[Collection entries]
━━━

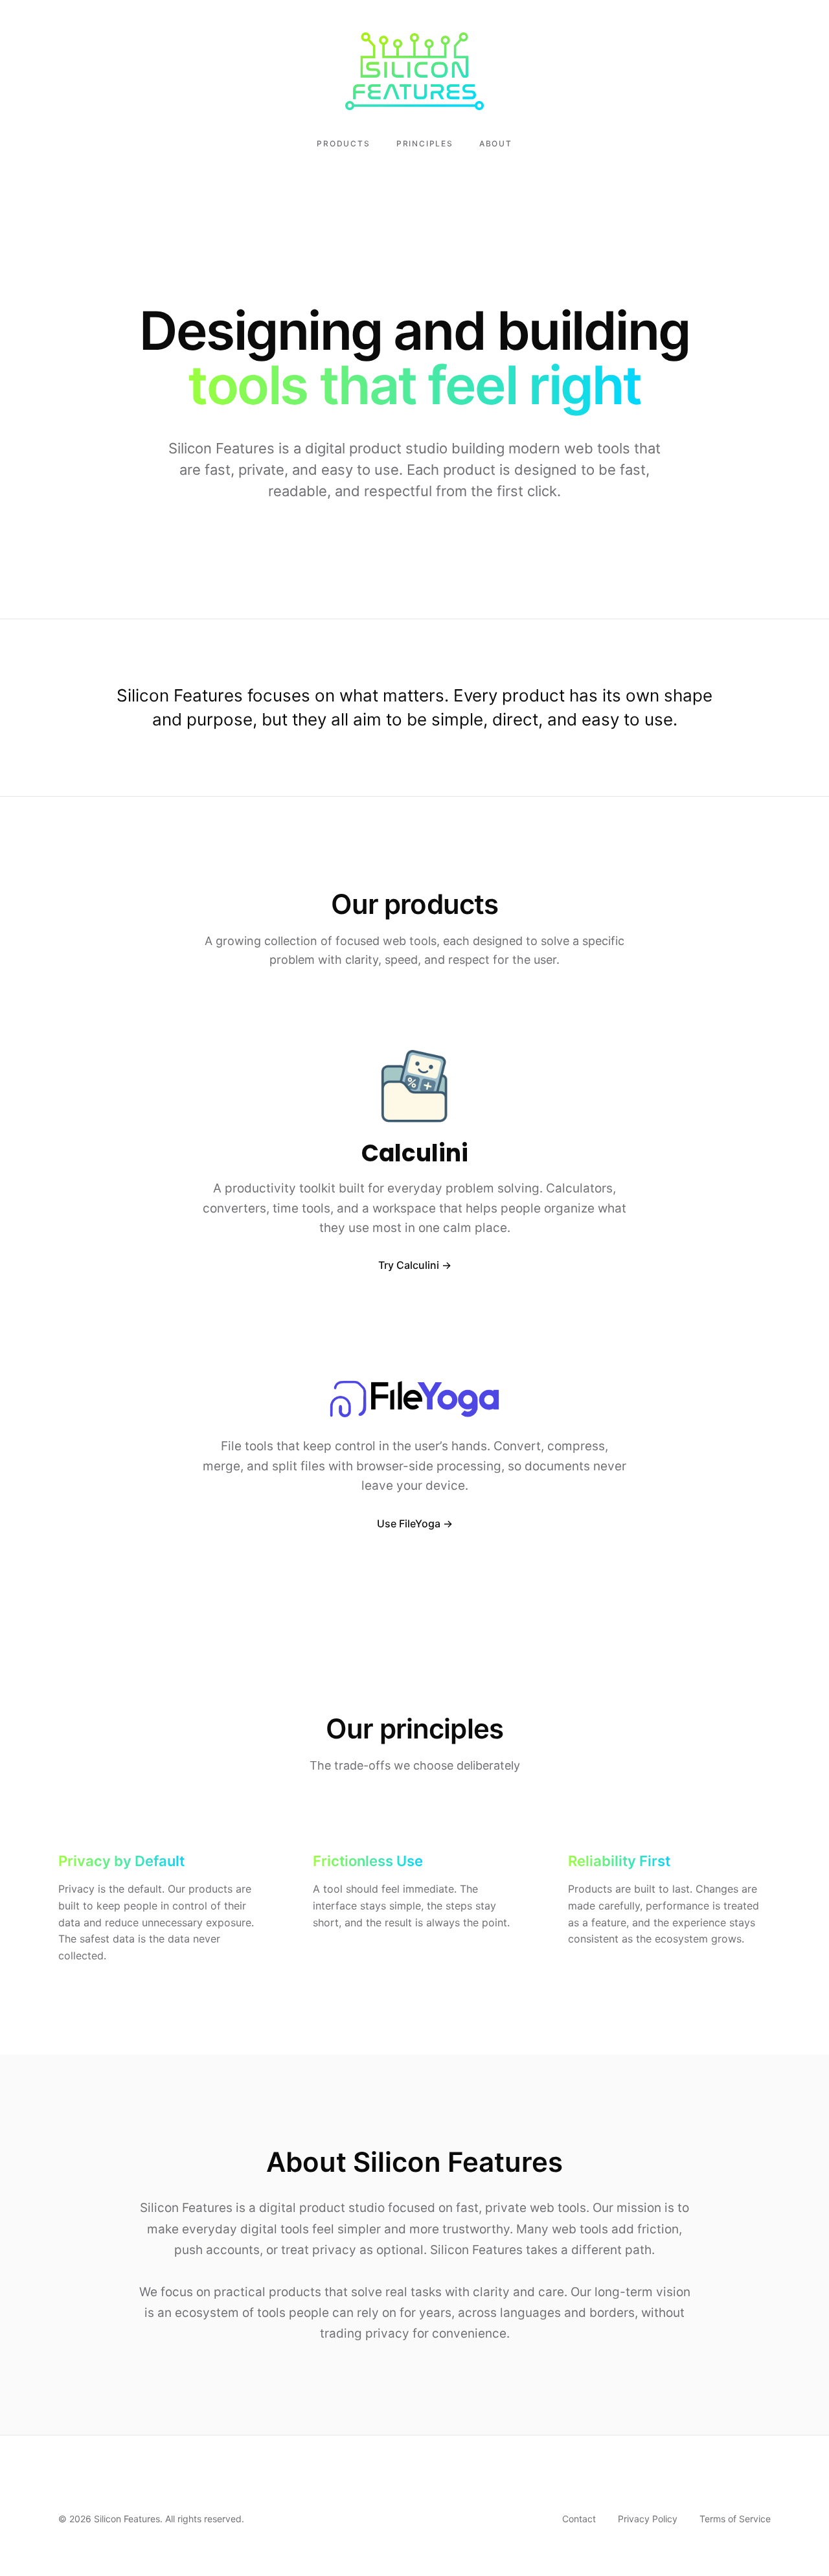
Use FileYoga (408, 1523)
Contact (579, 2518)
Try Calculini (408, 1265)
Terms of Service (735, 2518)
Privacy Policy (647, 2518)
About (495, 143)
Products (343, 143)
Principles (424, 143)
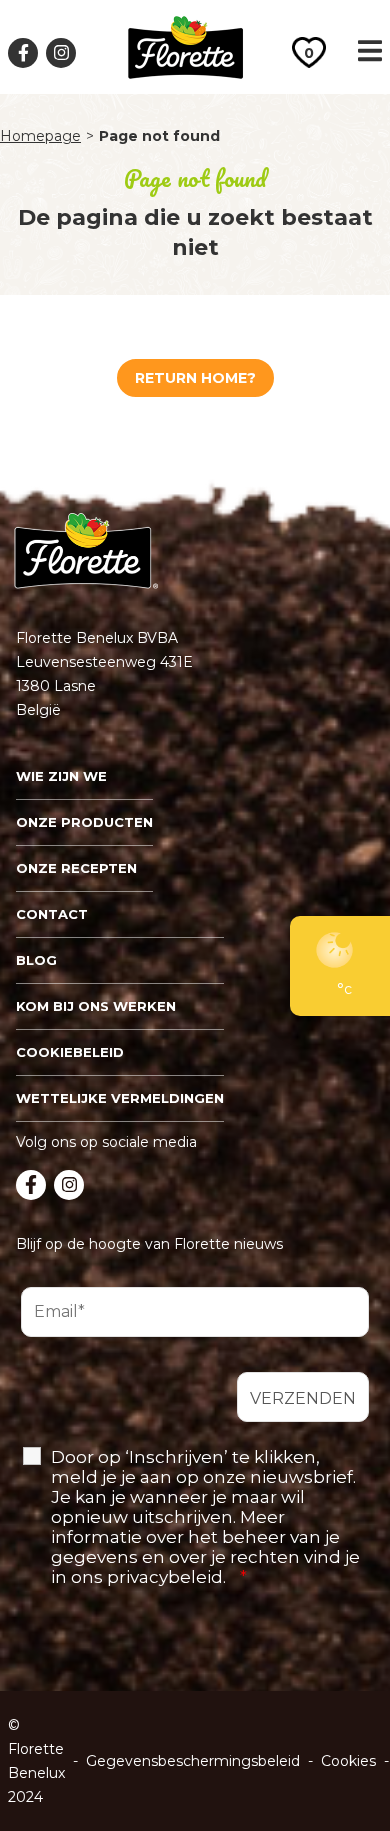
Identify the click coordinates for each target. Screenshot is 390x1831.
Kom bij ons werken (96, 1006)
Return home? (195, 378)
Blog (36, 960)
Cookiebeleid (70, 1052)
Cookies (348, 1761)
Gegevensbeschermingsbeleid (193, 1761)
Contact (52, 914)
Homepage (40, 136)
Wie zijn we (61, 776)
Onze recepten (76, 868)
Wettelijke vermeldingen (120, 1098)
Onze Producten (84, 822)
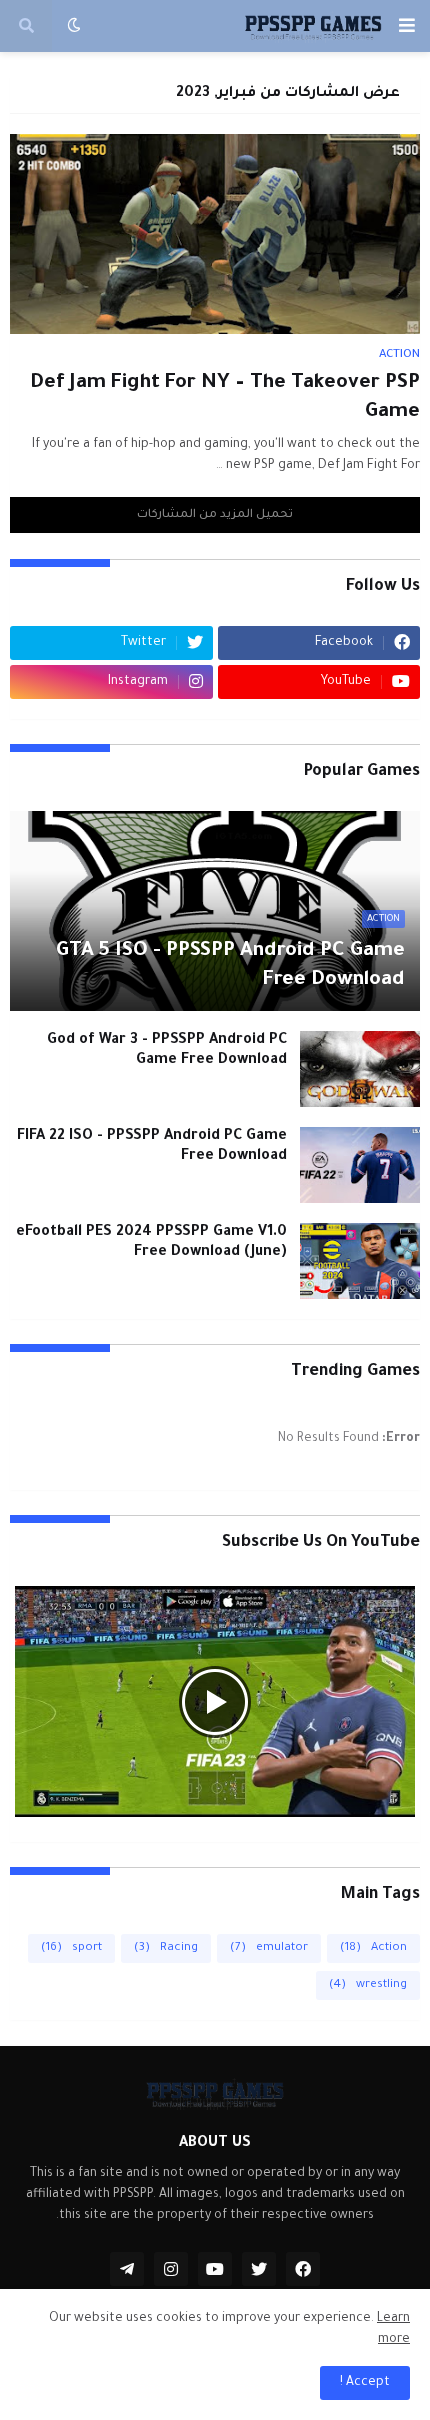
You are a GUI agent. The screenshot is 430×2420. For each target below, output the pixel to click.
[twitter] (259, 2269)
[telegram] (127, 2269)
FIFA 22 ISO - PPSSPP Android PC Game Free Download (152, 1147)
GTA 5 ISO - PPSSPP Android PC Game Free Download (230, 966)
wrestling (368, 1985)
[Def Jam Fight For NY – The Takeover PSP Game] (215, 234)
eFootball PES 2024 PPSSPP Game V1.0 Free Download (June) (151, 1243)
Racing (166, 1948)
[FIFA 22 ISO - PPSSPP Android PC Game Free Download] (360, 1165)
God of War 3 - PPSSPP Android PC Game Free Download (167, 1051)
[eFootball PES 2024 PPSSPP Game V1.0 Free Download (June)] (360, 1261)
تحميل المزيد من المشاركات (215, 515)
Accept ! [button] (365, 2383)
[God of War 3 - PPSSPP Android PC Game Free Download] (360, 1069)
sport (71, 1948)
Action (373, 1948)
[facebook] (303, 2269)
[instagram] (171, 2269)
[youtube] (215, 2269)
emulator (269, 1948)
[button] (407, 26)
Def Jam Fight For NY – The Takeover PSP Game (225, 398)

━━━

_ABOUT THIS EXERCISE_:
Of the entries above, print exactly those lines that run from the one containing "Cookies (348, 1761)" through the last line, excluding any pictures.

_SOLUTION FOR THIS PROBLEM_:
Cookies (348, 1761)
Gegevensbeschermingsbeleid (193, 1761)
Contact (52, 914)
Homepage (40, 136)
Wie zijn we (61, 776)
Onze recepten (76, 868)
Wettelijke vermeldingen (120, 1098)
Onze Producten (84, 822)
You are a GUI agent. The screenshot is 430×2420. For each target below, output the pixel to click.
[twitter] (259, 2269)
[telegram] (127, 2269)
FIFA 22 ISO - PPSSPP Android PC Game Free Download (152, 1147)
GTA 5 ISO - PPSSPP Android PC Game Free Download (230, 966)
wrestling (368, 1985)
[Def Jam Fight For NY – The Takeover PSP Game] (215, 234)
eFootball PES 2024 PPSSPP Game V1.0 Free Download (June) (151, 1243)
Racing (166, 1948)
[FIFA 22 ISO - PPSSPP Android PC Game Free Download] (360, 1165)
God of War 3 - PPSSPP Android PC Game Free Download (167, 1051)
[eFootball PES 2024 PPSSPP Game V1.0 Free Download (June)] (360, 1261)
تحميل المزيد من المشاركات (215, 515)
Accept ! [button] (365, 2383)
[God of War 3 - PPSSPP Android PC Game Free Download] (360, 1069)
sport (71, 1948)
Action (373, 1948)
[facebook] (303, 2269)
[instagram] (171, 2269)
[youtube] (215, 2269)
emulator (269, 1948)
[button] (407, 26)
Def Jam Fight For NY – The Takeover PSP Game (225, 398)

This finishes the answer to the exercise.